A Balanced Ecosystem

These findings tell scientists that the mussel-bitterling relationship is not mutually beneficial at all, and is instead parasitic. Parasitic relationships occur when one organism, the parasite, is dependent on another living organism, the parasite’s host. The parasite survives by taking the host’s nutrients.

As these different interactions show, living things depend on other living things for survival. As organisms interact with one another to carry out their life functions, they act as checks on one another, balancing out population size so no one population grows so much that it drives out other living things.

Ecosystems always seek equilibrium. In order to maintain the balance between all of the organisms and nonliving parts that make up an ecosystem, the interacting parts act as checks on one another. If there are too many organisms competing for the same resources, there will not be enough resources, and some organisms will not survive.

We can understand this by looking at interactions between sea stars and mussels. Experiments have shown that when sea star predators are removed from an ecosystem, the population of mussels explodes.
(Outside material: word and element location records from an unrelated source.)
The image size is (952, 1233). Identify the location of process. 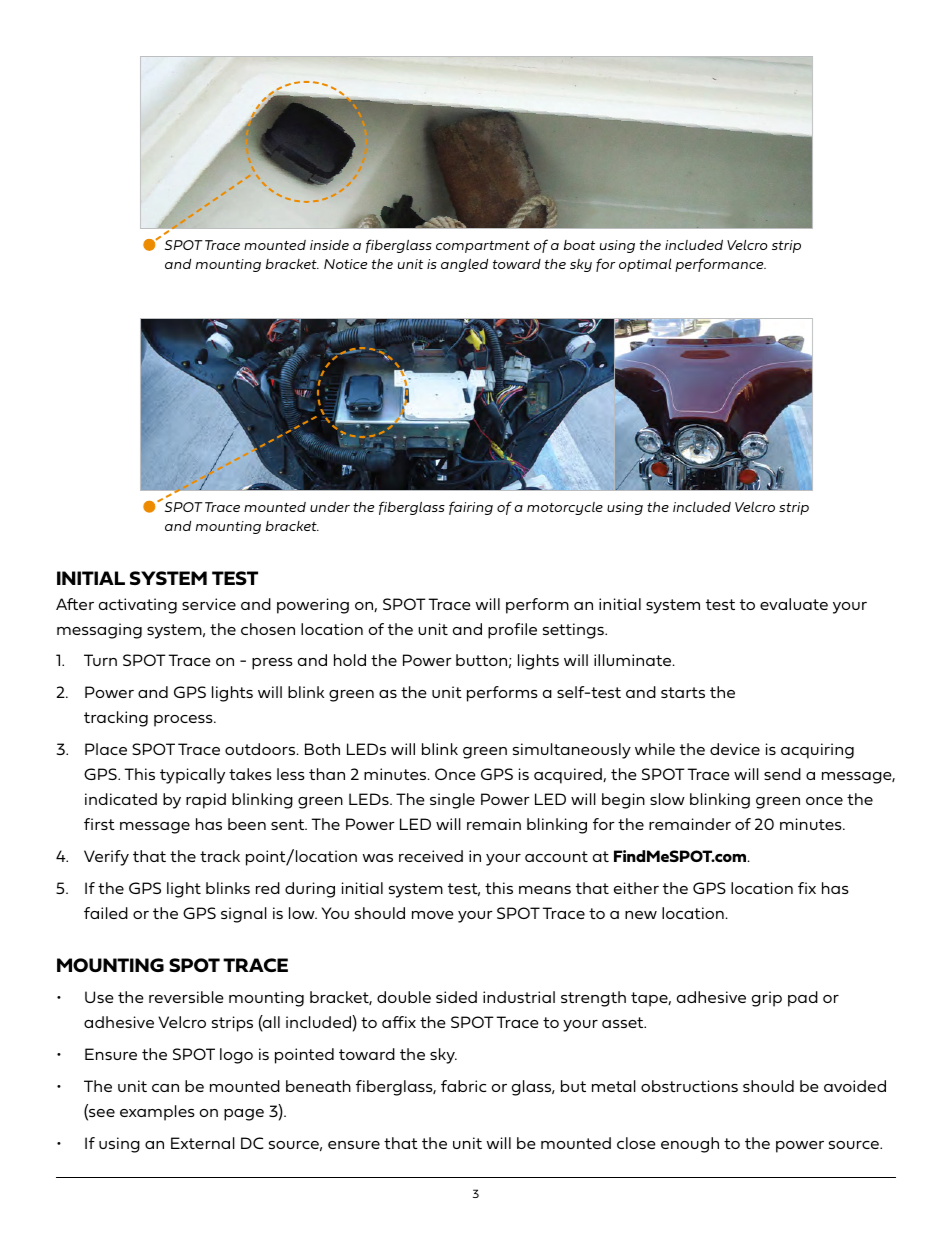
(184, 721).
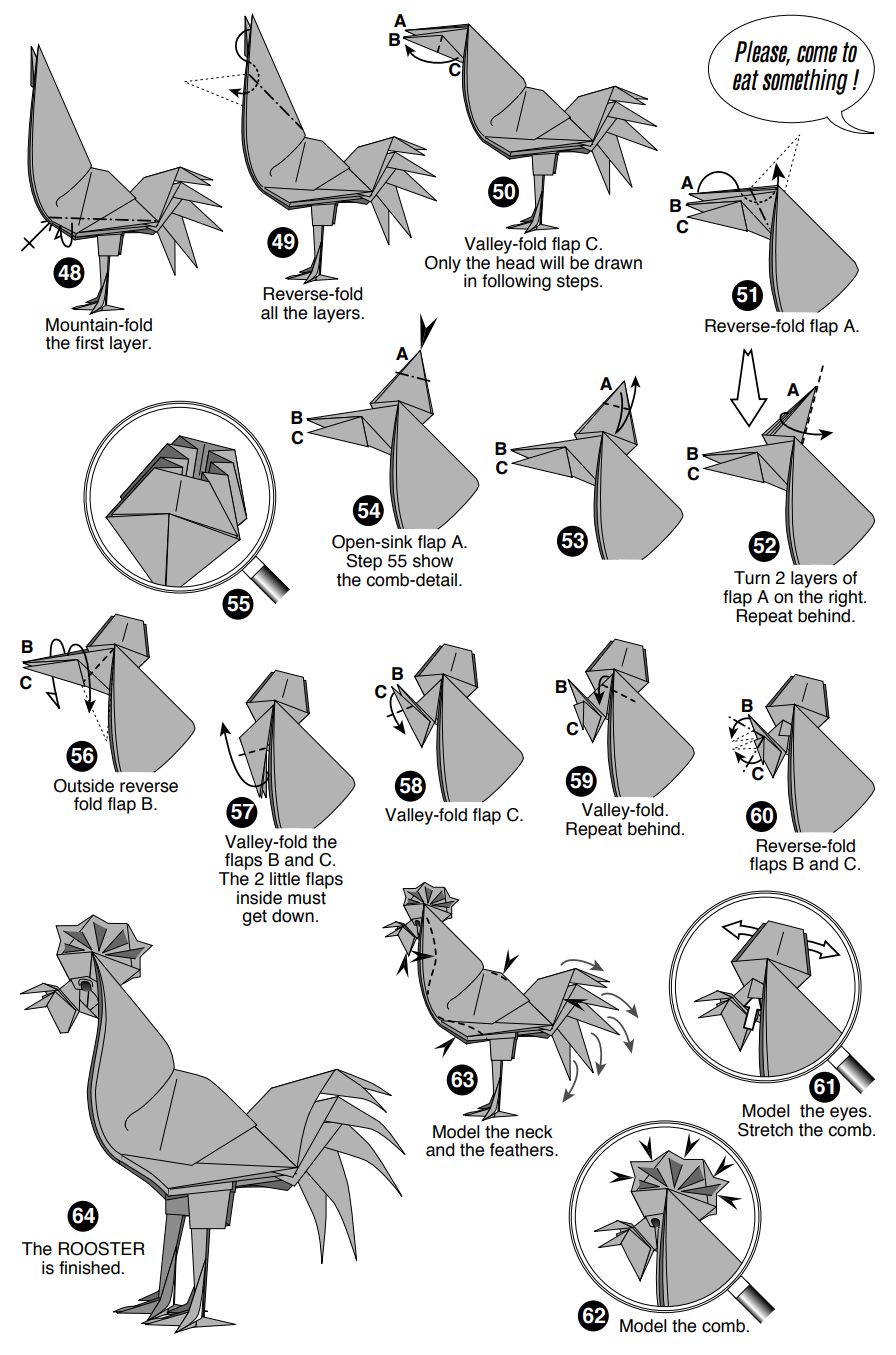 This screenshot has width=896, height=1355. Describe the element at coordinates (90, 1268) in the screenshot. I see `finished` at that location.
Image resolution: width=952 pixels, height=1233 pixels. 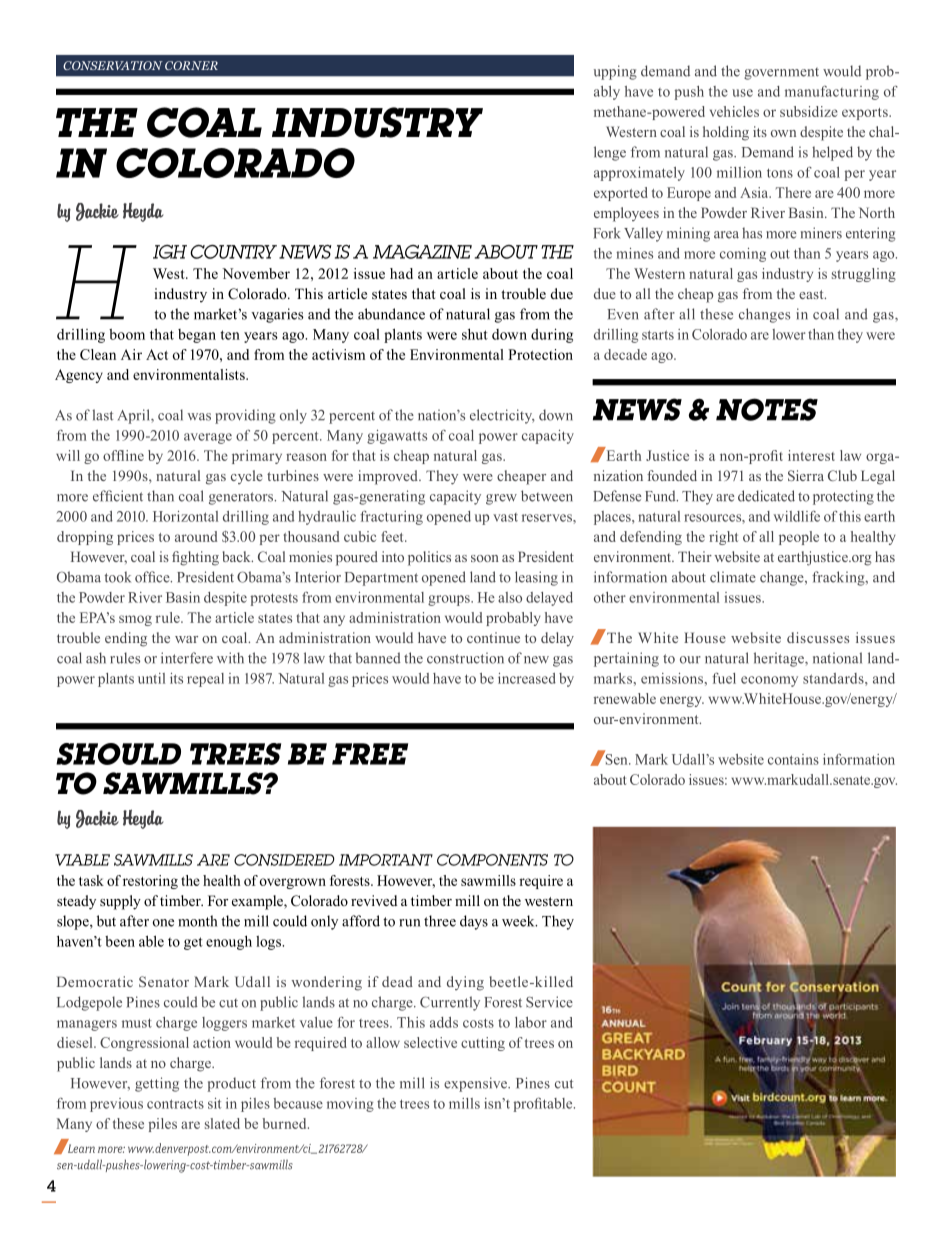 I want to click on getting, so click(x=157, y=1084).
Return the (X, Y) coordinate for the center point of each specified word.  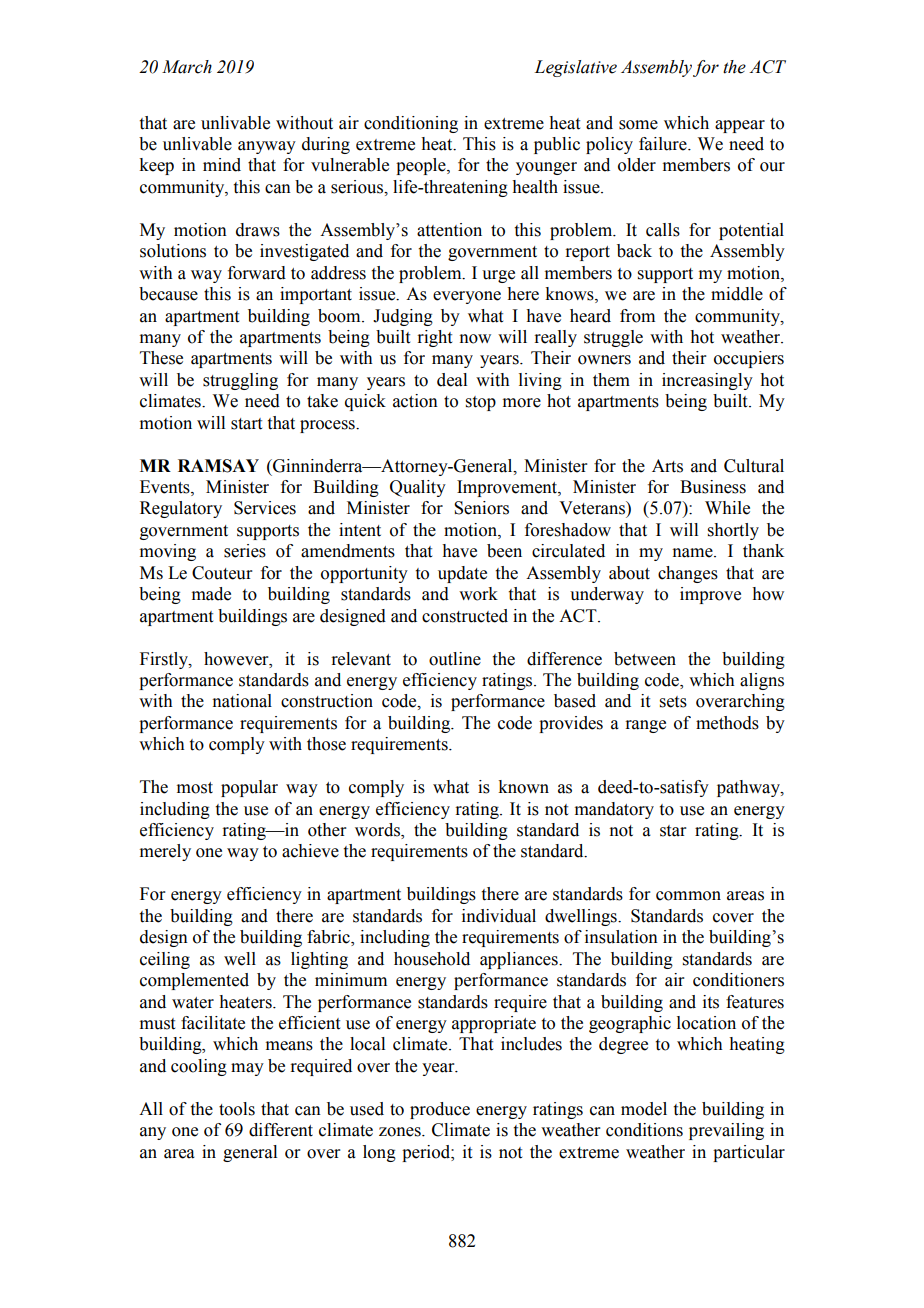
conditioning (411, 124)
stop (481, 403)
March (187, 67)
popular (249, 788)
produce (440, 1110)
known (523, 787)
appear (740, 126)
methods (727, 723)
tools (237, 1109)
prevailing (726, 1131)
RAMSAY (218, 466)
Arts (667, 466)
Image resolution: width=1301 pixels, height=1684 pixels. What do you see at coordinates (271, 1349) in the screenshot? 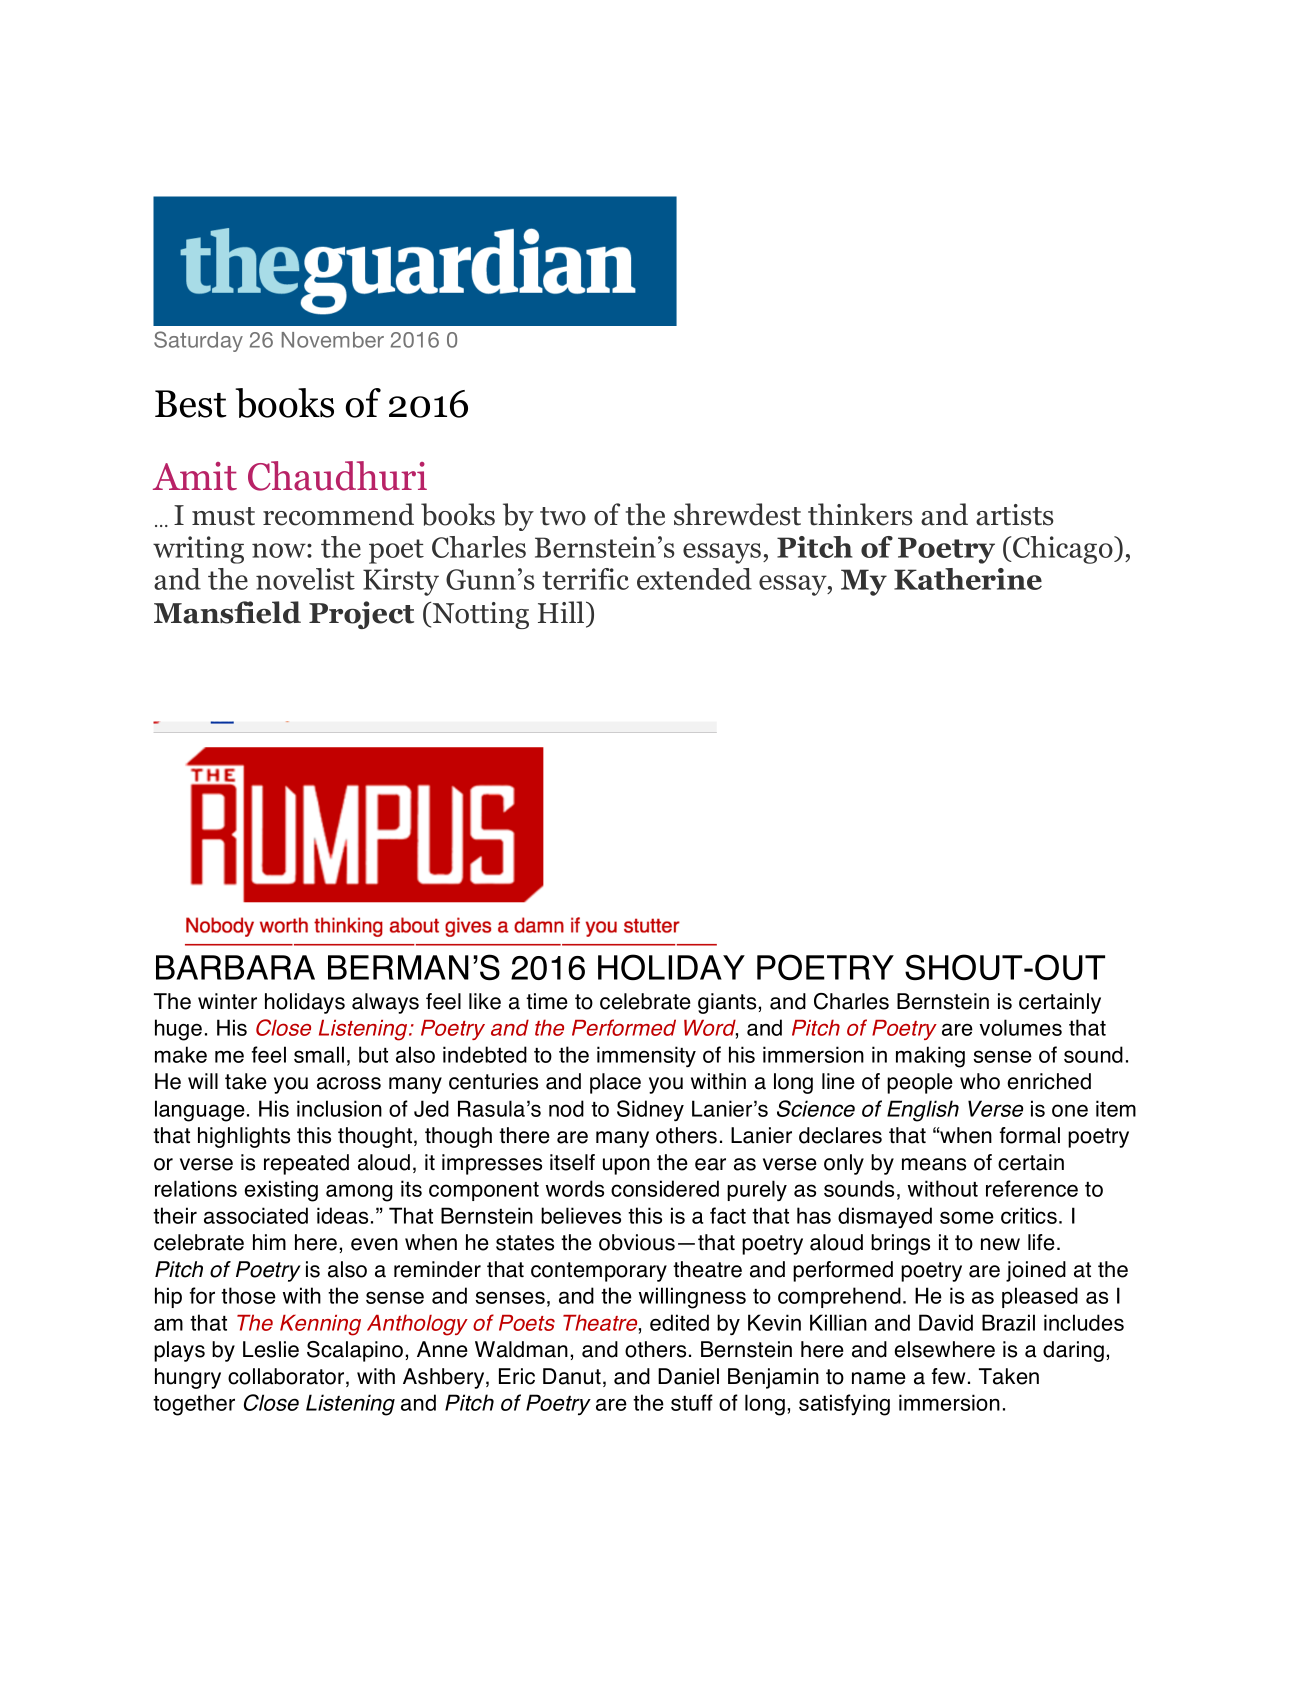
I see `Leslie` at bounding box center [271, 1349].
Mussels move farther down in the intertidal zone, smothering the native seaweed. The intertidal zone is the region of land that is covered and uncovered by water between high and low tides. Therefore, the presence of sea stars acts as a natural check on the population growth of the mussels.

For this reason, sea stars are called a keystone species because they have such an important role in maintaining a healthy ecosystem. Without keystone species, the ecosystem would be dramatically different.